##### Supplied records

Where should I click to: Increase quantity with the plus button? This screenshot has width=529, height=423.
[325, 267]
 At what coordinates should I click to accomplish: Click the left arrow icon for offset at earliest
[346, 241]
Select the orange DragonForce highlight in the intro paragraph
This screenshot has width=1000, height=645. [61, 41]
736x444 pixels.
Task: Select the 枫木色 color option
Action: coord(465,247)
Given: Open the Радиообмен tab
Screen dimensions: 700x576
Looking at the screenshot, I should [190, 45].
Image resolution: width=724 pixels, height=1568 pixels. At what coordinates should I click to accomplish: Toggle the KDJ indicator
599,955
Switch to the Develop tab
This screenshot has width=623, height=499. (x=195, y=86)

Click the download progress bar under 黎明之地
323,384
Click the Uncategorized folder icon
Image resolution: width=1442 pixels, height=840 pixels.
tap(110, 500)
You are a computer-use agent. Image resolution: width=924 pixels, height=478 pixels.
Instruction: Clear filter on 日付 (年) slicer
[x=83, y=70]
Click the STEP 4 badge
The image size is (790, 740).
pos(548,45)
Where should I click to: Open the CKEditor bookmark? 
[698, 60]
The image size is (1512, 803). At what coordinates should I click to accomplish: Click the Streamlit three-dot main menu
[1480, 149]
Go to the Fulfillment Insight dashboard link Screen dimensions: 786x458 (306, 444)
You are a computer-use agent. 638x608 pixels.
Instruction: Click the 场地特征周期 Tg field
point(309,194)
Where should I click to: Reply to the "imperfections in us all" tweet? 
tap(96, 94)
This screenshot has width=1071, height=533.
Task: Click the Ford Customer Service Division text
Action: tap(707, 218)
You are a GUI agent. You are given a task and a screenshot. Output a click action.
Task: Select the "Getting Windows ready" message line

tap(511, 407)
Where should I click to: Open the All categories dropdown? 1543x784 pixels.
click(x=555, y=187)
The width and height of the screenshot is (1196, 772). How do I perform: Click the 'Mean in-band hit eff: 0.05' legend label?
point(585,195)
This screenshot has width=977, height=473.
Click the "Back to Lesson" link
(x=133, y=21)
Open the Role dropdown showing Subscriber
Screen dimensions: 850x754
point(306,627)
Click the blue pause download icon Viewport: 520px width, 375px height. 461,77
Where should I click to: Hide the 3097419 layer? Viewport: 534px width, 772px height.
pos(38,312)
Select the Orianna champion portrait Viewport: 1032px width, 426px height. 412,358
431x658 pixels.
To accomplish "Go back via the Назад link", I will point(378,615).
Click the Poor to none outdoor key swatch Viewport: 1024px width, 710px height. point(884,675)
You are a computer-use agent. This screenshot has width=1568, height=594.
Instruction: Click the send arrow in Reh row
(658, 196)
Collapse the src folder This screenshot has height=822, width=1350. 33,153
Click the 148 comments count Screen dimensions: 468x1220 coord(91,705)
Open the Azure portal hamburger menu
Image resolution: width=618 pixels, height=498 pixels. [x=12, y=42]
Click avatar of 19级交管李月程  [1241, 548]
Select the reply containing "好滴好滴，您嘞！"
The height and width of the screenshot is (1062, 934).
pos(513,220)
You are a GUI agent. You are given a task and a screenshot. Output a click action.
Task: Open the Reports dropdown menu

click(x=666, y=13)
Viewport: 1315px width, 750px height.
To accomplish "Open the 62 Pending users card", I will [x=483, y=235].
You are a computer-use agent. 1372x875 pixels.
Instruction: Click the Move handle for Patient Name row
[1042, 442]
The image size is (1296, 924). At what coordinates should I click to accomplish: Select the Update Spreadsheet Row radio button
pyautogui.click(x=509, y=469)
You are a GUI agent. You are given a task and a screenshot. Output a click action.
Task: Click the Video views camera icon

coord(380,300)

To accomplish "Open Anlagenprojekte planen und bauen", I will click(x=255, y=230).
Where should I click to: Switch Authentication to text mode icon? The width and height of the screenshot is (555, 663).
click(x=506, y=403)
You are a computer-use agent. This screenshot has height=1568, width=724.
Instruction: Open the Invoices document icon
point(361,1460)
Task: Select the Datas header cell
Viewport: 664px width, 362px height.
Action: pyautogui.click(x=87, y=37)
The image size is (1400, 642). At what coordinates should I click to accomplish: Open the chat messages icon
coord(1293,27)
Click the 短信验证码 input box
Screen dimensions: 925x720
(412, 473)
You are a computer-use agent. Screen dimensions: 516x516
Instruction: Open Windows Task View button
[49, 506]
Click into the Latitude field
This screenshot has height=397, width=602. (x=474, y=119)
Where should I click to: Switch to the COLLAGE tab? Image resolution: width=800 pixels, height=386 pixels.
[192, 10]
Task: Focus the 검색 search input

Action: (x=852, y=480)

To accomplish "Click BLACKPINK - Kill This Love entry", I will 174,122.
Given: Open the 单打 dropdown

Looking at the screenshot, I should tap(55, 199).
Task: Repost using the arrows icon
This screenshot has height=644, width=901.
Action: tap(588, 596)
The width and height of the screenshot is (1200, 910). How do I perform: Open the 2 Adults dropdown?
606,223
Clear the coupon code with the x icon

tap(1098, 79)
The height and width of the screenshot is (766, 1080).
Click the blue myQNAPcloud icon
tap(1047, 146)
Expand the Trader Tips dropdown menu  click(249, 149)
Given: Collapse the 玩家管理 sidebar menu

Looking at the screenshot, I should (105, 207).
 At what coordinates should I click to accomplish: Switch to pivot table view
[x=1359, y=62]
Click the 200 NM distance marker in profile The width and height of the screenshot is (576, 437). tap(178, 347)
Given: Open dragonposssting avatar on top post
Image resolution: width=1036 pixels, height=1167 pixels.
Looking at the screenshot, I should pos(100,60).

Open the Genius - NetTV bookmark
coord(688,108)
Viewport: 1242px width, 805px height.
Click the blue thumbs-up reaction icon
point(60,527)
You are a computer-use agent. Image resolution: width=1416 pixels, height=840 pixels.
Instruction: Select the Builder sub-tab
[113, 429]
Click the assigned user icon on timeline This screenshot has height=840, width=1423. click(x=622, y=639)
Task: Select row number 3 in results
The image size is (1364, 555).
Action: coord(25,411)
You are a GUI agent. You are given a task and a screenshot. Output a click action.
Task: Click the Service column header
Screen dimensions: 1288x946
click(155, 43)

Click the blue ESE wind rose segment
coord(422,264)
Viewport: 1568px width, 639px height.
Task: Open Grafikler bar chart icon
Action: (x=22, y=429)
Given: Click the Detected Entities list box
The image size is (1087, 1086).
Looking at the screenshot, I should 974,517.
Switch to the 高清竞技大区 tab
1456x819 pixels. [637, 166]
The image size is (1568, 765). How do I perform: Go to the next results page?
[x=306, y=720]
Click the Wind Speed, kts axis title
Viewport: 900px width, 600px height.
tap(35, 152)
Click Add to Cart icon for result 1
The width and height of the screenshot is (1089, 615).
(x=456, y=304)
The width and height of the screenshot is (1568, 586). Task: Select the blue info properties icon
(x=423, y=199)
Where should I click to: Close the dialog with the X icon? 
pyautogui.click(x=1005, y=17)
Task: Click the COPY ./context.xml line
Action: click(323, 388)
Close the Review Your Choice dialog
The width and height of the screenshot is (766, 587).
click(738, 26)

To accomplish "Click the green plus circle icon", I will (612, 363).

##########

- Task brief -
Write out the records once more, precisely as they stand.

- Exercise solution -
Where should I click to: Increase quantity with the plus button? This screenshot has width=529, height=423.
[325, 267]
 At what coordinates should I click to accomplish: Click the left arrow icon for offset at earliest
[346, 241]
Select the orange DragonForce highlight in the intro paragraph
This screenshot has width=1000, height=645. [61, 41]
736x444 pixels.
Task: Select the 枫木色 color option
Action: coord(465,247)
Given: Open the Радиообмен tab
Screen dimensions: 700x576
Looking at the screenshot, I should [190, 45].
Image resolution: width=724 pixels, height=1568 pixels. At what coordinates should I click to accomplish: Toggle the KDJ indicator
599,955
Switch to the Develop tab
This screenshot has width=623, height=499. (x=195, y=86)

Click the download progress bar under 黎明之地
323,384
Click the Uncategorized folder icon
Image resolution: width=1442 pixels, height=840 pixels.
tap(110, 500)
You are a computer-use agent. Image resolution: width=924 pixels, height=478 pixels.
Instruction: Clear filter on 日付 (年) slicer
[x=83, y=70]
Click the STEP 4 badge
The image size is (790, 740).
pos(548,45)
Where should I click to: Open the CKEditor bookmark? 
[698, 60]
The image size is (1512, 803). At what coordinates should I click to accomplish: Click the Streamlit three-dot main menu
[1480, 149]
Go to the Fulfillment Insight dashboard link Screen dimensions: 786x458 (306, 444)
You are a computer-use agent. 638x608 pixels.
Instruction: Click the 场地特征周期 Tg field
point(309,194)
Where should I click to: Reply to the "imperfections in us all" tweet? 
tap(96, 94)
This screenshot has width=1071, height=533.
Task: Click the Ford Customer Service Division text
Action: tap(707, 218)
You are a GUI agent. You are given a task and a screenshot. Output a click action.
Task: Select the "Getting Windows ready" message line

tap(511, 407)
Where should I click to: Open the All categories dropdown? 1543x784 pixels.
click(x=555, y=187)
The width and height of the screenshot is (1196, 772). How do I perform: Click the 'Mean in-band hit eff: 0.05' legend label?
point(585,195)
This screenshot has width=977, height=473.
Click the "Back to Lesson" link
(x=133, y=21)
Open the Role dropdown showing Subscriber
Screen dimensions: 850x754
point(306,627)
Click the blue pause download icon Viewport: 520px width, 375px height. 461,77
Where should I click to: Hide the 3097419 layer? Viewport: 534px width, 772px height.
pos(38,312)
Select the Orianna champion portrait Viewport: 1032px width, 426px height. 412,358
431x658 pixels.
To accomplish "Go back via the Назад link", I will point(378,615).
Click the Poor to none outdoor key swatch Viewport: 1024px width, 710px height. point(884,675)
You are a computer-use agent. This screenshot has width=1568, height=594.
Instruction: Click the send arrow in Reh row
(658, 196)
Collapse the src folder This screenshot has height=822, width=1350. 33,153
Click the 148 comments count Screen dimensions: 468x1220 coord(91,705)
Open the Azure portal hamburger menu
Image resolution: width=618 pixels, height=498 pixels. [x=12, y=42]
Click avatar of 19级交管李月程  [1241, 548]
Select the reply containing "好滴好滴，您嘞！"
The height and width of the screenshot is (1062, 934).
pos(513,220)
You are a GUI agent. You are given a task and a screenshot. Output a click action.
Task: Open the Reports dropdown menu

click(x=666, y=13)
Viewport: 1315px width, 750px height.
To accomplish "Open the 62 Pending users card", I will [x=483, y=235].
You are a computer-use agent. 1372x875 pixels.
Instruction: Click the Move handle for Patient Name row
[1042, 442]
The image size is (1296, 924). At what coordinates should I click to accomplish: Select the Update Spreadsheet Row radio button
pyautogui.click(x=509, y=469)
You are a GUI agent. You are given a task and a screenshot. Output a click action.
Task: Click the Video views camera icon

coord(380,300)

To accomplish "Open Anlagenprojekte planen und bauen", I will click(x=255, y=230).
Where should I click to: Switch Authentication to text mode icon? The width and height of the screenshot is (555, 663).
click(x=506, y=403)
You are a computer-use agent. This screenshot has height=1568, width=724.
Instruction: Open the Invoices document icon
point(361,1460)
Task: Select the Datas header cell
Viewport: 664px width, 362px height.
Action: pyautogui.click(x=87, y=37)
The image size is (1400, 642). At what coordinates should I click to accomplish: Open the chat messages icon
coord(1293,27)
Click the 短信验证码 input box
Screen dimensions: 925x720
(412, 473)
You are a computer-use agent. Screen dimensions: 516x516
Instruction: Open Windows Task View button
[49, 506]
Click into the Latitude field
This screenshot has height=397, width=602. (x=474, y=119)
Where should I click to: Switch to the COLLAGE tab? Image resolution: width=800 pixels, height=386 pixels.
[192, 10]
Task: Focus the 검색 search input

Action: (x=852, y=480)

To accomplish "Click BLACKPINK - Kill This Love entry", I will 174,122.
Given: Open the 单打 dropdown

Looking at the screenshot, I should tap(55, 199).
Task: Repost using the arrows icon
This screenshot has height=644, width=901.
Action: tap(588, 596)
The width and height of the screenshot is (1200, 910). How do I perform: Open the 2 Adults dropdown?
606,223
Clear the coupon code with the x icon

tap(1098, 79)
The height and width of the screenshot is (766, 1080).
Click the blue myQNAPcloud icon
tap(1047, 146)
Expand the Trader Tips dropdown menu  click(249, 149)
Given: Collapse the 玩家管理 sidebar menu

Looking at the screenshot, I should (105, 207).
 At what coordinates should I click to accomplish: Switch to pivot table view
[x=1359, y=62]
Click the 200 NM distance marker in profile The width and height of the screenshot is (576, 437). tap(178, 347)
Given: Open dragonposssting avatar on top post
Image resolution: width=1036 pixels, height=1167 pixels.
Looking at the screenshot, I should pos(100,60).

Open the Genius - NetTV bookmark
coord(688,108)
Viewport: 1242px width, 805px height.
Click the blue thumbs-up reaction icon
point(60,527)
You are a computer-use agent. Image resolution: width=1416 pixels, height=840 pixels.
Instruction: Select the Builder sub-tab
[113, 429]
Click the assigned user icon on timeline This screenshot has height=840, width=1423. click(x=622, y=639)
Task: Select row number 3 in results
The image size is (1364, 555).
Action: coord(25,411)
You are a GUI agent. You are given a task and a screenshot. Output a click action.
Task: Click the Service column header
Screen dimensions: 1288x946
click(155, 43)

Click the blue ESE wind rose segment
coord(422,264)
Viewport: 1568px width, 639px height.
Task: Open Grafikler bar chart icon
Action: (x=22, y=429)
Given: Click the Detected Entities list box
The image size is (1087, 1086).
Looking at the screenshot, I should 974,517.
Switch to the 高清竞技大区 tab
1456x819 pixels. [637, 166]
The image size is (1568, 765). How do I perform: Go to the next results page?
[x=306, y=720]
Click the Wind Speed, kts axis title
Viewport: 900px width, 600px height.
tap(35, 152)
Click Add to Cart icon for result 1
The width and height of the screenshot is (1089, 615).
(x=456, y=304)
The width and height of the screenshot is (1568, 586). Task: Select the blue info properties icon
(x=423, y=199)
Where should I click to: Close the dialog with the X icon? 
pyautogui.click(x=1005, y=17)
Task: Click the COPY ./context.xml line
Action: click(323, 388)
Close the Review Your Choice dialog
The width and height of the screenshot is (766, 587).
click(738, 26)

To accomplish "Click the green plus circle icon", I will (612, 363).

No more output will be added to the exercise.